Prospects for developing lipoprotein-based drug transporters for therapeutic applications.

Abstract

The primary focus of this review is lipoprotein-based drug carriers, more specifically, high-density lipoprotein (HDL) type nanoparticles (NPs). These nanostructures are discussed regarding their suitability for clinical applications, particularly for cancer therapy. Poor solubility and insufficient capability to selectively target malignant tumors represent significant challenges facing many anticancer drugs. Nevertheless, we and others have found that most, if not all, of these difficulties, can be overcome by incorporating drugs into lipoprotein nanocarriers1. While not a novel approach, as HDL type NPs have been documented to deliver anticancer agents to cancer cells effectively and tumors2,3,4,5, including those that, on their own (without facilitation), exhibited less than desirable therapeutic efficacy6, due to their desirable features (see below), HDL type drug carriers, at least in our view, hold tremendous promise as facilitators of cancer chemotherapy.
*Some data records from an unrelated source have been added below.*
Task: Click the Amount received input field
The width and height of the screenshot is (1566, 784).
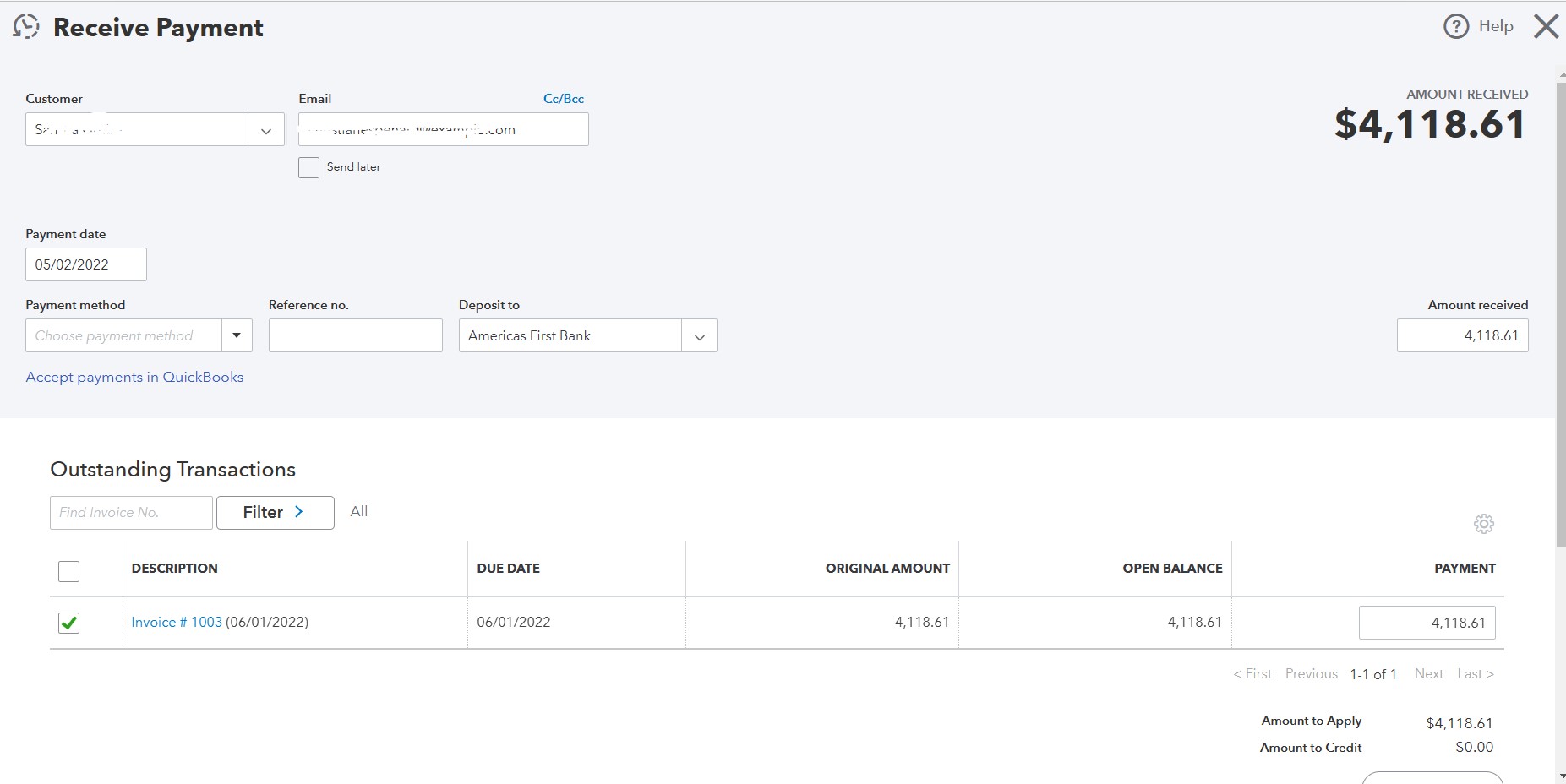Action: (1462, 335)
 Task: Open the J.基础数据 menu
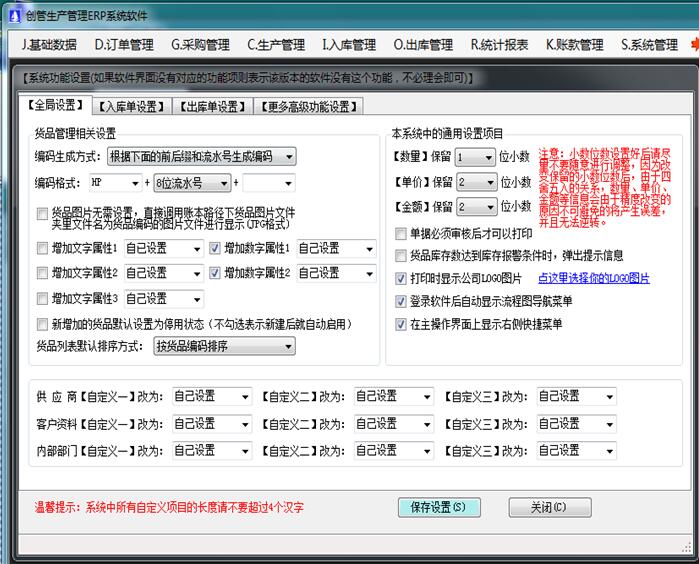(x=49, y=45)
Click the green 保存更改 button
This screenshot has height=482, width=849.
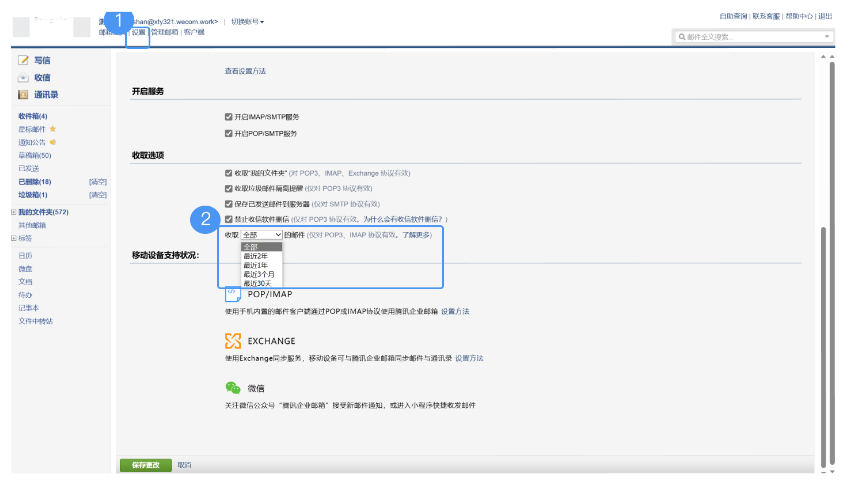pos(145,465)
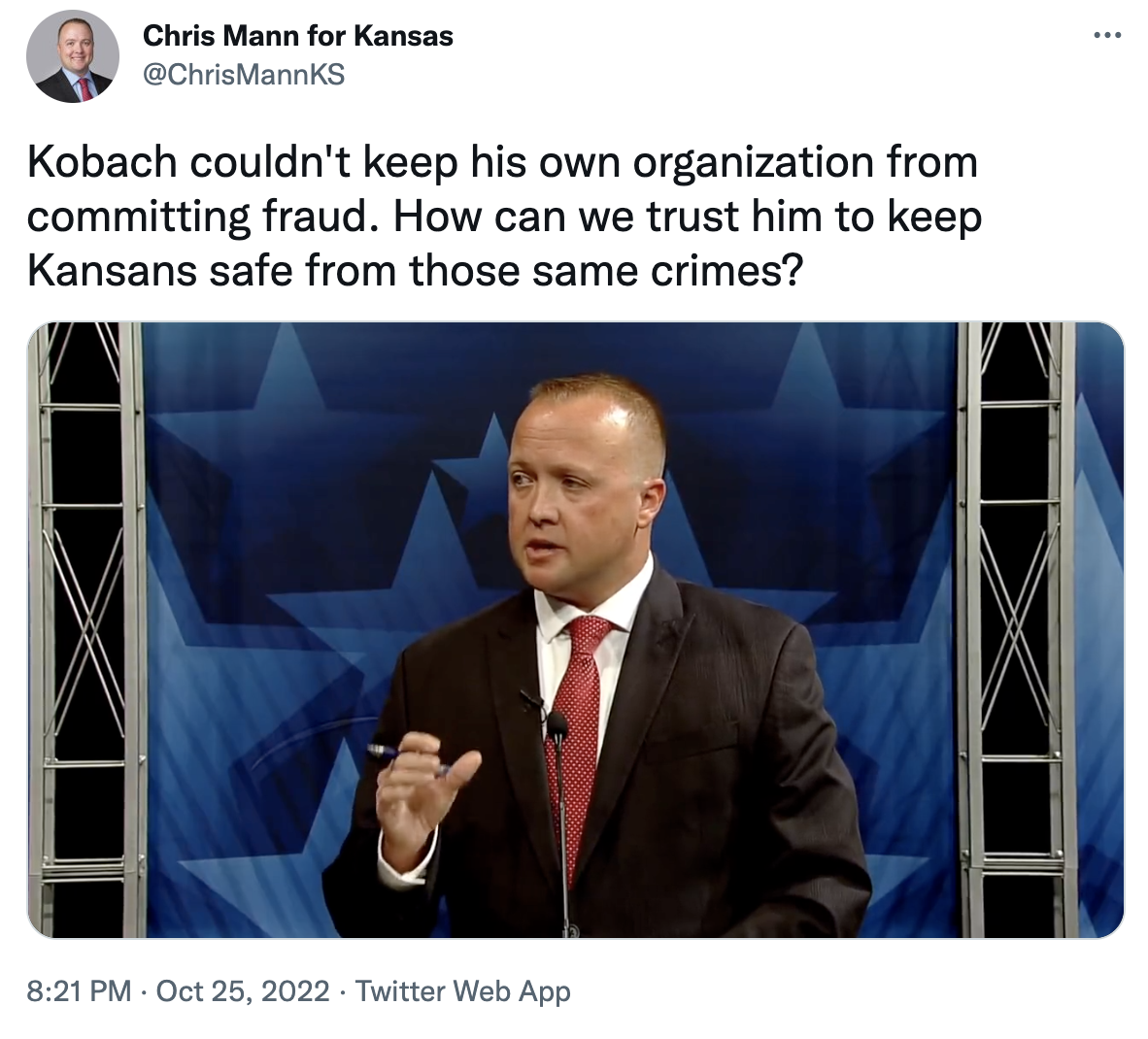Click the line "Kansans safe from those same crimes?"
Screen dimensions: 1148x1039
coord(415,270)
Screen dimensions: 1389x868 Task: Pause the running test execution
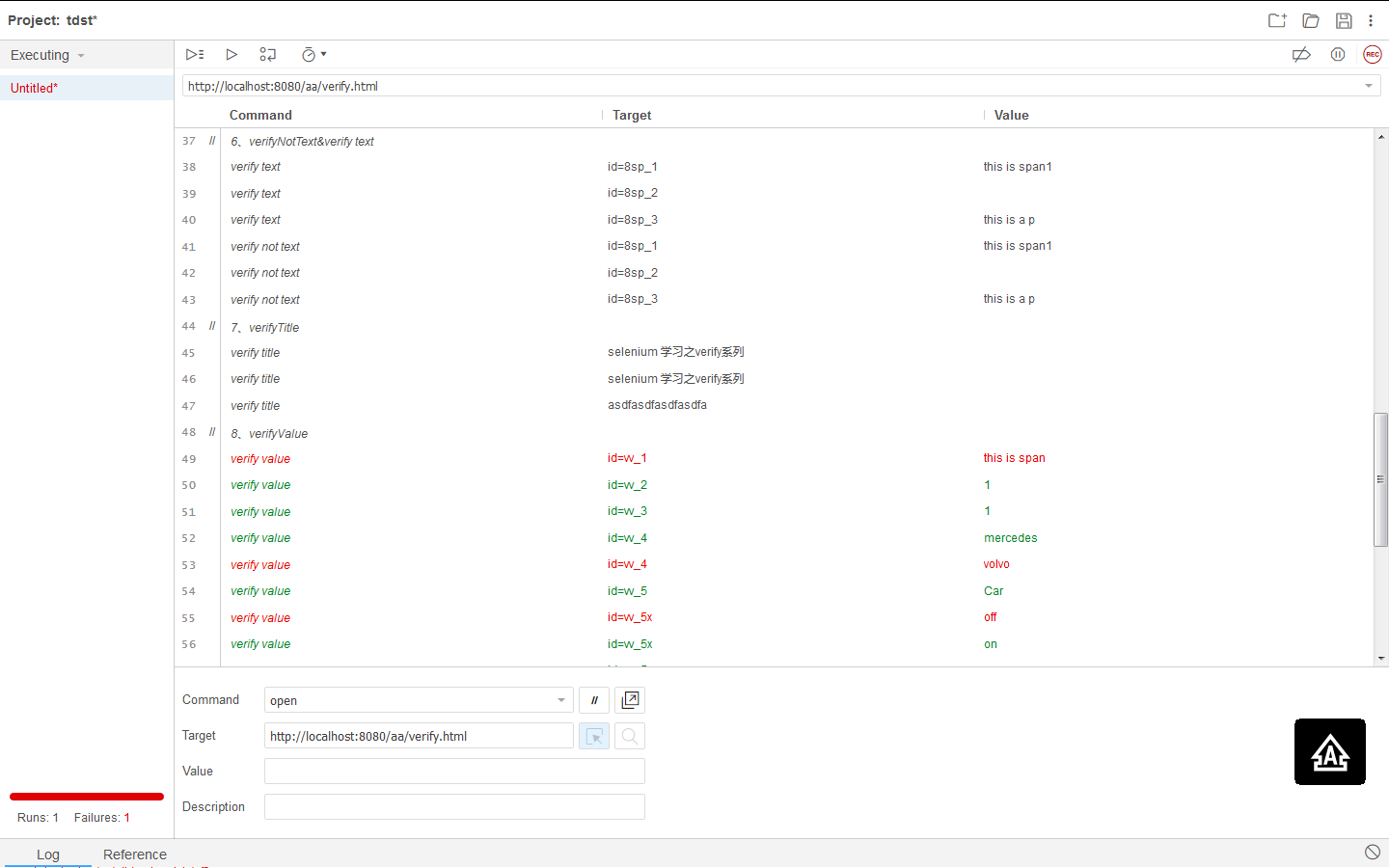coord(1338,54)
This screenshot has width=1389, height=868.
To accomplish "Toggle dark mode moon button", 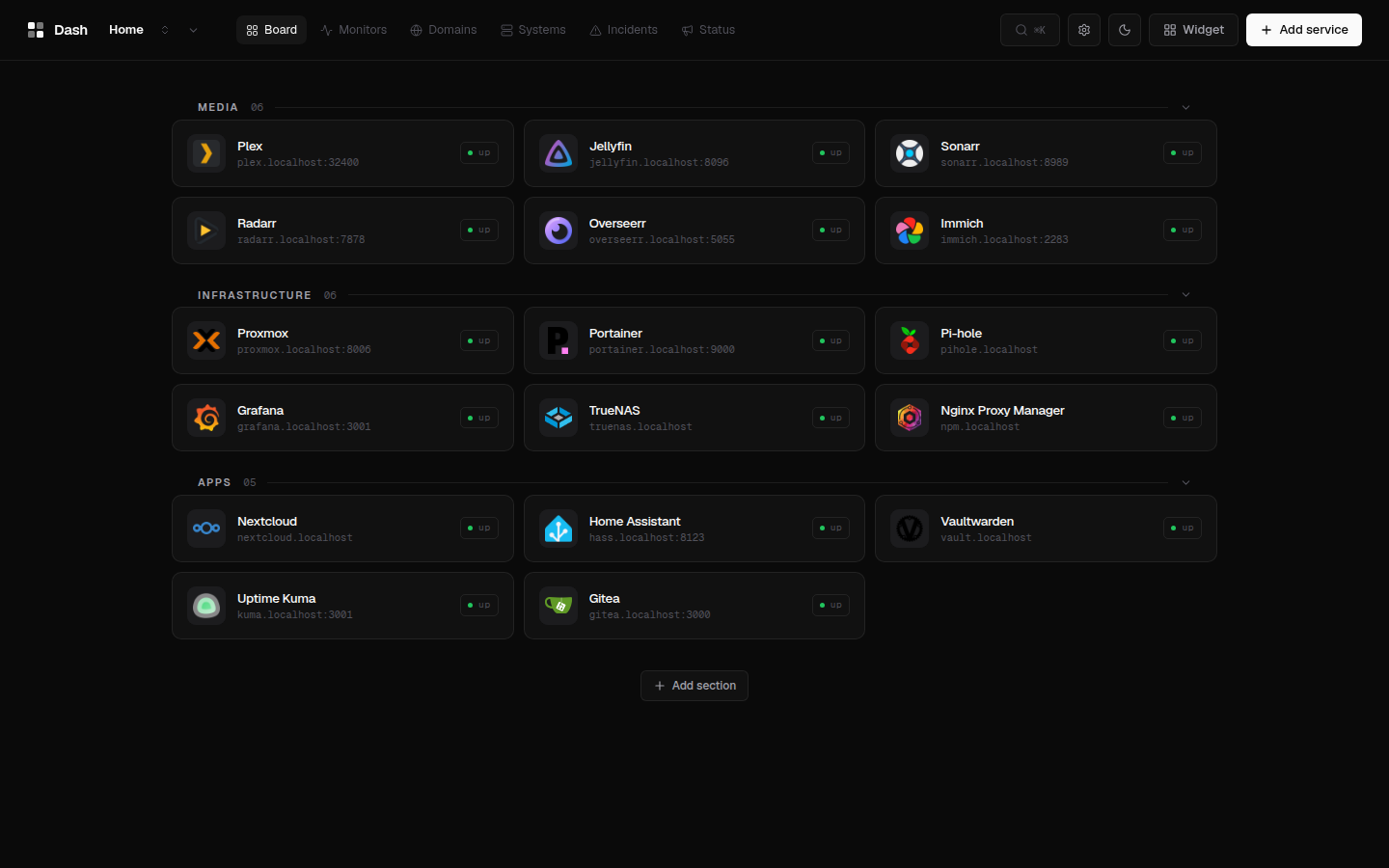I will [1125, 30].
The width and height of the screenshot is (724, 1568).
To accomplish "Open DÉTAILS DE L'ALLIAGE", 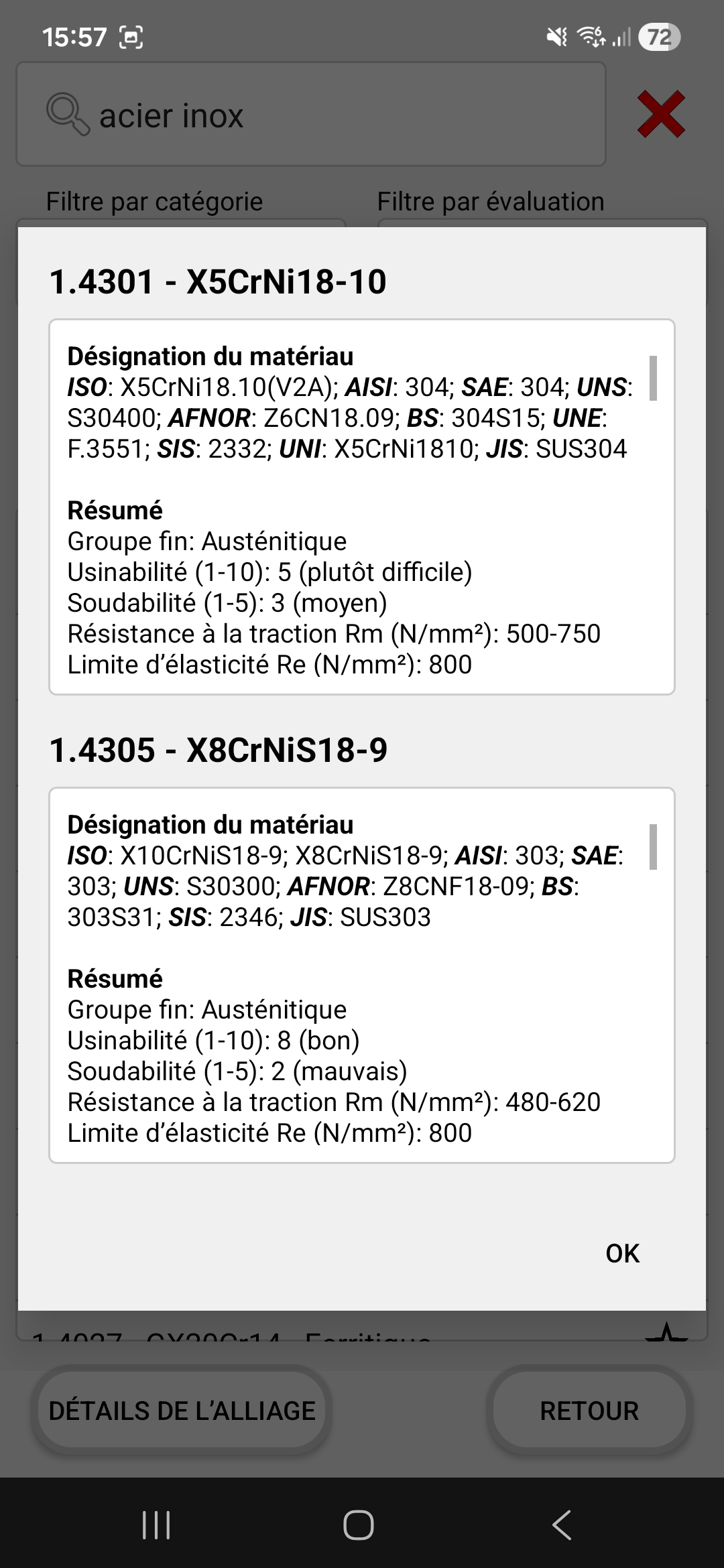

One of the key aspects of the HDL-type NP-facilitated drug transport is the receptor-mediated uptake of the payload from the NPs7,8. Consequently, in this review, major emphasis is placed on monitoring the expression of the scavenger receptor type B1 (SR-B1) as a potentially valuable tool for the pre-treatment selection of patients regarding their suitability for advanced, personalized chemotherapy. The main emphasis in this article is on developing novel cancer therapeutics, while approaches for treating other diseases via lipoprotein nanocarriers are briefly discussed.